=== Records ===
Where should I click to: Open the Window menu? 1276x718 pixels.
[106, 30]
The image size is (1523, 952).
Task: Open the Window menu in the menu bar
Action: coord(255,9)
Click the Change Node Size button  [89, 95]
===
Direction: Pull out every line of the items above that contains the string "menu", treating uppercase and lowercase as different.

Correct result:
Where should I click to: Open the Window menu? 1276x718 pixels.
Task: Open the Window menu in the menu bar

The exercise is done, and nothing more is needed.